(Data provided begins)

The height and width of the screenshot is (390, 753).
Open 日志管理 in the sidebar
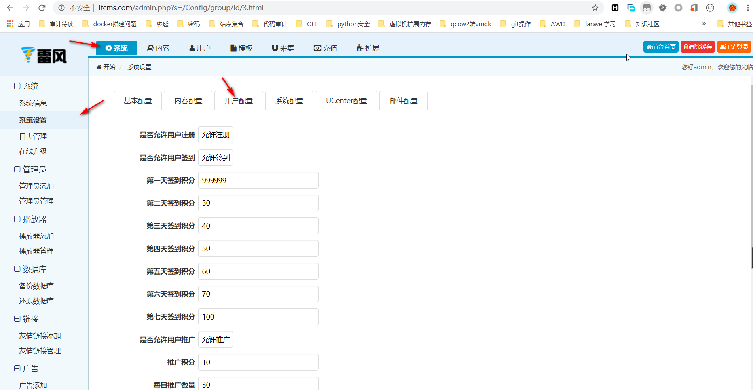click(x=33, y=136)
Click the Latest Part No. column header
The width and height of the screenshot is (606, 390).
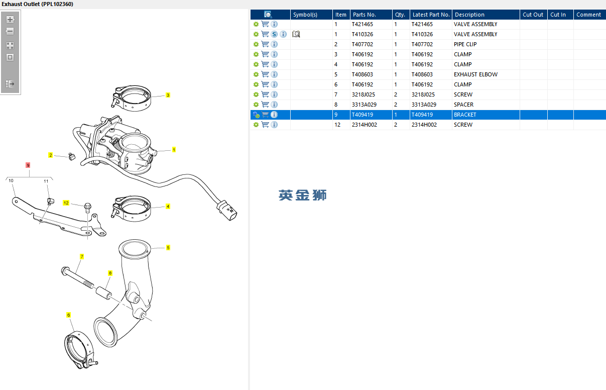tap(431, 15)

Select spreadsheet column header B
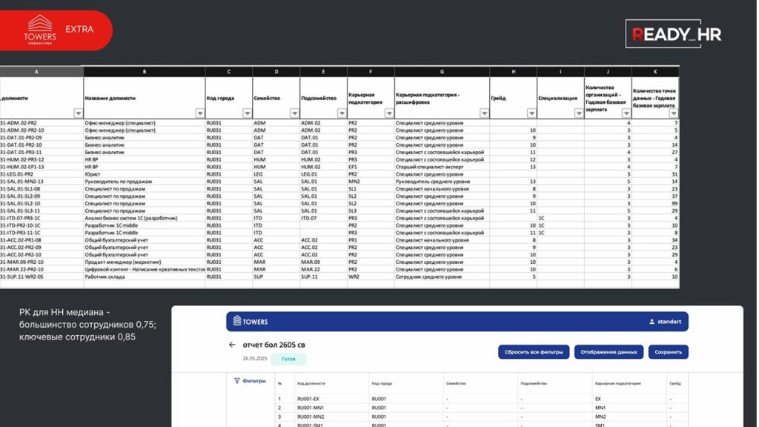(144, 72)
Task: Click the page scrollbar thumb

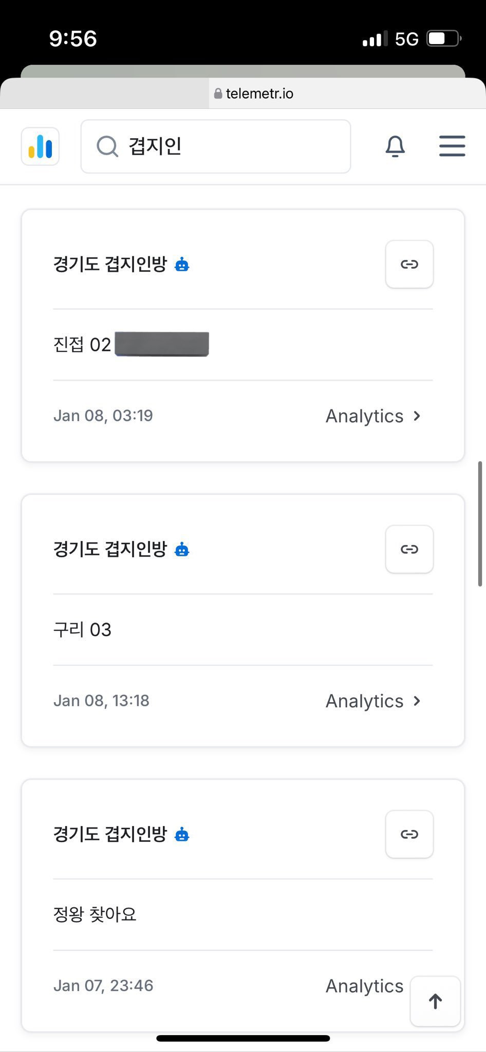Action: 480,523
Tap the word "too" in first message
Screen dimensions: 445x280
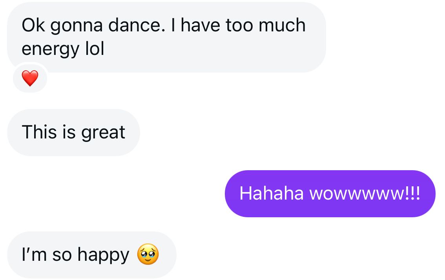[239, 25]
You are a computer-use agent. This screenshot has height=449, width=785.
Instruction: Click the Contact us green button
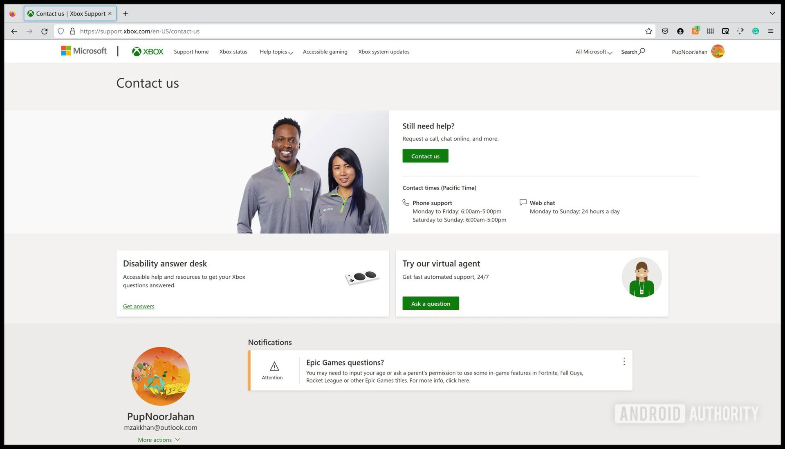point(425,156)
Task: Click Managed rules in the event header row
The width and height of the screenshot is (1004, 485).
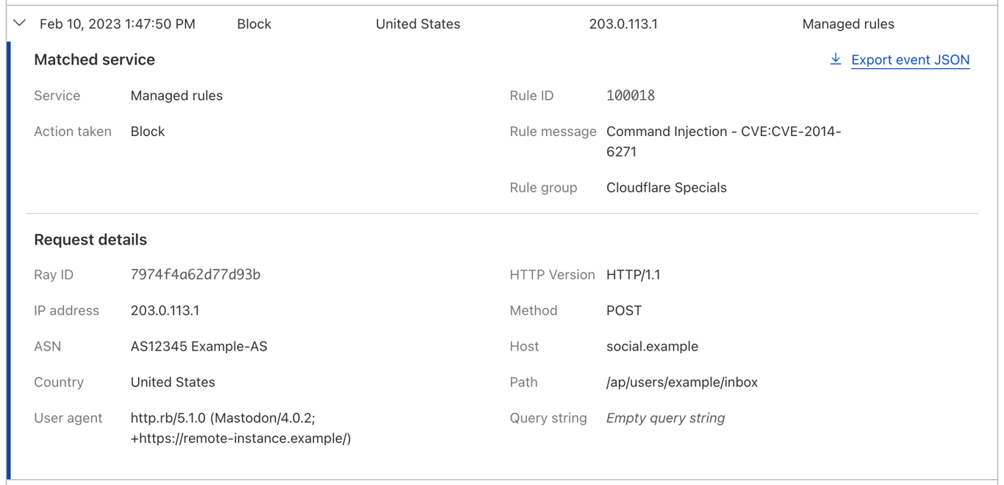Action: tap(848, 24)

(Data provided ends)

== Action item ==
Retype the data exactly; images stay out.

== Response ==
The height and width of the screenshot is (390, 753).
Open 日志管理 in the sidebar
click(x=33, y=136)
Click the Latest Part No. column header
The width and height of the screenshot is (606, 390).
tap(431, 15)

Select spreadsheet column header B
(144, 72)
Task: Click the page scrollbar thumb

Action: 480,523
Tap the word "too" in first message
Screen dimensions: 445x280
[239, 25]
You are a computer-use agent. This screenshot has height=449, width=785.
Instruction: Click the Contact us green button
point(425,156)
Task: Click Managed rules in the event header row
The width and height of the screenshot is (1004, 485).
Action: tap(848, 24)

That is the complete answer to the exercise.